Algorithm to find duplicates in multiple linked lists - algorithm

What is the fastest method of finding duplicates across multiple (large) linked lists.
I will attempt to illustrate the problem with arrays instead just to make it a bit more readable. (I used numbers from 0-9 for simplicity instead of pointers).
list1[] = {1,2,3,4,5,6,7,8,9,0};
list2[] = {0,2,3,4,5,6,7,8,9,1};
list3[] = {4,5,6,7,8,9,0,1,2,3};
list4[] = {8,2,5};
list5[] = {1,1,2,2,3,3,4,4,5,5};
If I now ask: 'does the number 8 exist in list1-5?' I could sort the lists, remove duplicates, repeat this for all lists and merge them into a "superlist" and see if the number of (new) duplicates equal the number of lists that I search through. Assuming that I got the correct number of duplicates I can assume that what I searched for (8) exists in all of the lists.
If I instead searched for 1 I will only get four duplicates—ergo not found in all of the lists.
Is there a faster/smarter/better way to achieve the above without sorting and/or changing the lists in any way?
P.S.: This question is asked mostly out of pure curiosity and nothing else! :)

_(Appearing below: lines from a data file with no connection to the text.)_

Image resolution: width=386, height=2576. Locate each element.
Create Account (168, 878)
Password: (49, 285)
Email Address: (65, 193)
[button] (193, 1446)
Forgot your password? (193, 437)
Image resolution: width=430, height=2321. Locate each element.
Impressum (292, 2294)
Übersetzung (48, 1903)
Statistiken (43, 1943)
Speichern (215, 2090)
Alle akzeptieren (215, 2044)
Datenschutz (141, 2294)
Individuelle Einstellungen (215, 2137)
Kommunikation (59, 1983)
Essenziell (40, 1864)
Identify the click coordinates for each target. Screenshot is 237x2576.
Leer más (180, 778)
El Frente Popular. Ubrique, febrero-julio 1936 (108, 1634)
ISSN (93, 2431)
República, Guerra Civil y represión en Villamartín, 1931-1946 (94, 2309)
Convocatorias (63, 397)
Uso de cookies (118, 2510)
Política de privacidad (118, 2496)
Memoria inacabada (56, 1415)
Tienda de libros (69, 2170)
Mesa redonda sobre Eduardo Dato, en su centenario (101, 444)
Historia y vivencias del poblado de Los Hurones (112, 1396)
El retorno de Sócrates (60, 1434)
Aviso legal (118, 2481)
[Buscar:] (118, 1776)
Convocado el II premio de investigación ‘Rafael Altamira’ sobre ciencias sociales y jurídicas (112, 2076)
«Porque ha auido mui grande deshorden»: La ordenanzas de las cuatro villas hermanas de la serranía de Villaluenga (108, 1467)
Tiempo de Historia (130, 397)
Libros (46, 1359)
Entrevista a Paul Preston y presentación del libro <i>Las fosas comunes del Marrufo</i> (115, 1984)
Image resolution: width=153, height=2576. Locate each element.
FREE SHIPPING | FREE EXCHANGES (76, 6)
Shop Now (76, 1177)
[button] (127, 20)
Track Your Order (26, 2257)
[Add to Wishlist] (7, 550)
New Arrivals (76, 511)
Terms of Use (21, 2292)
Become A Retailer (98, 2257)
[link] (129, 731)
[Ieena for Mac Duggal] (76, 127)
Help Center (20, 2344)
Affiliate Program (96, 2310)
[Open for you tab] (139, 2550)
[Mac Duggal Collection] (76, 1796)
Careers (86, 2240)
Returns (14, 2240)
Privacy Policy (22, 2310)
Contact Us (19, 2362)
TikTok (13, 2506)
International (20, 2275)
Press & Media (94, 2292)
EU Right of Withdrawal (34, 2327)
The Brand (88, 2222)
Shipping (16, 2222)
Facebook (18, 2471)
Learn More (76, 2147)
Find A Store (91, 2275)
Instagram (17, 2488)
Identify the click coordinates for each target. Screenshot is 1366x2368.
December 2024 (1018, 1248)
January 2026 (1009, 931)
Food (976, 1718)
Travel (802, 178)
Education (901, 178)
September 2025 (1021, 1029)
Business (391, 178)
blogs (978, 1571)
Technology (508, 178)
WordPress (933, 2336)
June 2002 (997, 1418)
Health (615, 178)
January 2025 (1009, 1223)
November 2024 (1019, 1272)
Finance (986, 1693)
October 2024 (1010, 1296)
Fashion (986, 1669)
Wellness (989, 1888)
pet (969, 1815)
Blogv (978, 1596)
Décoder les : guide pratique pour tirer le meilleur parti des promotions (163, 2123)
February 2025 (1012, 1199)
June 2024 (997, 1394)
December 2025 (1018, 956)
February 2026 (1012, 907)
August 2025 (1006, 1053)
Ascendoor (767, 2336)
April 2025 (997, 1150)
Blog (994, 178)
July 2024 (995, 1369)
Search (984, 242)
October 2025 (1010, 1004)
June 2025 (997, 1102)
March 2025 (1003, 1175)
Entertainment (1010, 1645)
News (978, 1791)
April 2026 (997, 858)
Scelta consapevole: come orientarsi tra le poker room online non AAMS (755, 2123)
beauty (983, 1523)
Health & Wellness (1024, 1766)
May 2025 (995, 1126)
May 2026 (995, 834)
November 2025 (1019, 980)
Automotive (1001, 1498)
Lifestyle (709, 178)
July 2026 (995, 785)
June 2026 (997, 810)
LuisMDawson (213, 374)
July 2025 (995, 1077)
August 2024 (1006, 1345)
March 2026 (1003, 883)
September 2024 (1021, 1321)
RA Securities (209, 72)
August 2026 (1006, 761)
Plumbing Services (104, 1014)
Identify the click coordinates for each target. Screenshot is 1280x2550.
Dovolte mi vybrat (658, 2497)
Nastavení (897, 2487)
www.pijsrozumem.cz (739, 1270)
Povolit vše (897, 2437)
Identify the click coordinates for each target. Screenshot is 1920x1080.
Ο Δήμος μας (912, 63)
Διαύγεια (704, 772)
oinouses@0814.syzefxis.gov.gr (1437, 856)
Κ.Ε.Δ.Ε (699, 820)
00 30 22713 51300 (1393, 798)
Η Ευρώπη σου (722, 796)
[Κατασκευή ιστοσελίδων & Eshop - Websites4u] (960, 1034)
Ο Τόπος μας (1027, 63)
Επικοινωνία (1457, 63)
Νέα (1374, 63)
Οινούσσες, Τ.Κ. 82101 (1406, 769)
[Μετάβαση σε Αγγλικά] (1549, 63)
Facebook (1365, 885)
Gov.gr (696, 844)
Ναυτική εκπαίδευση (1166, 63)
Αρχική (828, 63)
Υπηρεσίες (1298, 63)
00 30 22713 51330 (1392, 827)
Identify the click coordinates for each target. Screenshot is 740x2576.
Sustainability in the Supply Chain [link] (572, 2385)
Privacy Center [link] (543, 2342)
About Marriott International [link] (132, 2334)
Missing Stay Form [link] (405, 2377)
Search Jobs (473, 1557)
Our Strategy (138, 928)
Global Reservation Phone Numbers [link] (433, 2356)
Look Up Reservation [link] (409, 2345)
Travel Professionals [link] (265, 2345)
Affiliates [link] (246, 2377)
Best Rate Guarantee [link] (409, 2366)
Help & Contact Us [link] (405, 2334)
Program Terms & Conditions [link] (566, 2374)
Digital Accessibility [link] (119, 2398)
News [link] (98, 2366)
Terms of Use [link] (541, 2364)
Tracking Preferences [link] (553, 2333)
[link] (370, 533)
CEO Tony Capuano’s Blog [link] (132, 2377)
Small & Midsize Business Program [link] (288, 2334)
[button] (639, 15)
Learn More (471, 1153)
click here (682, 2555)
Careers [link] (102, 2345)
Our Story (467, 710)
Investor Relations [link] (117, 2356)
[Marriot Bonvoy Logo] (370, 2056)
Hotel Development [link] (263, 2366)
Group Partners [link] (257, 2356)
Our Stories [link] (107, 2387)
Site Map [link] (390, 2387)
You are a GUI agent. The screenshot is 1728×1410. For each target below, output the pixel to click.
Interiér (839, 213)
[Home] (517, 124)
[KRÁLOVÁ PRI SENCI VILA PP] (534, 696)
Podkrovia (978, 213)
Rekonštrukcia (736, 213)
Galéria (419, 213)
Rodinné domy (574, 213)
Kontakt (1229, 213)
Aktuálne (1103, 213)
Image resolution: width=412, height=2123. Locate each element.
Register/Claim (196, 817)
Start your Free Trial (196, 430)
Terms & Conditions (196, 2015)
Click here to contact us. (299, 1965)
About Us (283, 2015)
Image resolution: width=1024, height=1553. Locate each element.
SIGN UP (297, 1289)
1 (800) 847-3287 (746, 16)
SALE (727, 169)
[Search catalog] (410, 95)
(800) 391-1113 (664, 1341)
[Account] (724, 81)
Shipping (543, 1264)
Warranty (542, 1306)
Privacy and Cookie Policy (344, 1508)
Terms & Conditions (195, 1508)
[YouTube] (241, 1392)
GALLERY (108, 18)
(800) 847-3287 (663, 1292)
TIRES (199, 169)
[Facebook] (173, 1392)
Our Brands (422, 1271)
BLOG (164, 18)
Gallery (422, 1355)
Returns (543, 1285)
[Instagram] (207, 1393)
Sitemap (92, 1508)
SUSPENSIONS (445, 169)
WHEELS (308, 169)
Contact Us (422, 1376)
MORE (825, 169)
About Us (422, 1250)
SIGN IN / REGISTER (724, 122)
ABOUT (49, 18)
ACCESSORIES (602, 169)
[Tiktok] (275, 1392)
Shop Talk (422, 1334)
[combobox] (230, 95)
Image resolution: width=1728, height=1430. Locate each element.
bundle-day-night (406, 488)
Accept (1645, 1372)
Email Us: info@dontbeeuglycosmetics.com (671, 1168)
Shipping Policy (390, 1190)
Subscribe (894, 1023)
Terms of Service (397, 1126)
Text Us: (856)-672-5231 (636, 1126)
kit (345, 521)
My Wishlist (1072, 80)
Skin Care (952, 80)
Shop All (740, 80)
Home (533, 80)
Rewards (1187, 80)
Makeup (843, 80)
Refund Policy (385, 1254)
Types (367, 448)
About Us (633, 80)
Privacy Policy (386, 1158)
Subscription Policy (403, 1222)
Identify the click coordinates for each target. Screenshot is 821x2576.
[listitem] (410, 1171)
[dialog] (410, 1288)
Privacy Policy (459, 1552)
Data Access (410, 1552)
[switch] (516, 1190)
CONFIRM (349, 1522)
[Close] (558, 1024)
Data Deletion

Just put each number into a hash table and store the number of occurrences for that item in the table. When you find another, just increment the counter. O(n) algorithm (n items across all the lists).
If you want to store the lists that each occurs in, then you need a set representation to be stored under each item as well. YOu can use any set representation -- bit vector, list, array etc. This will tell you the lists that that item is a member of. This does not change it from O(n), just increases the work by a constant factor.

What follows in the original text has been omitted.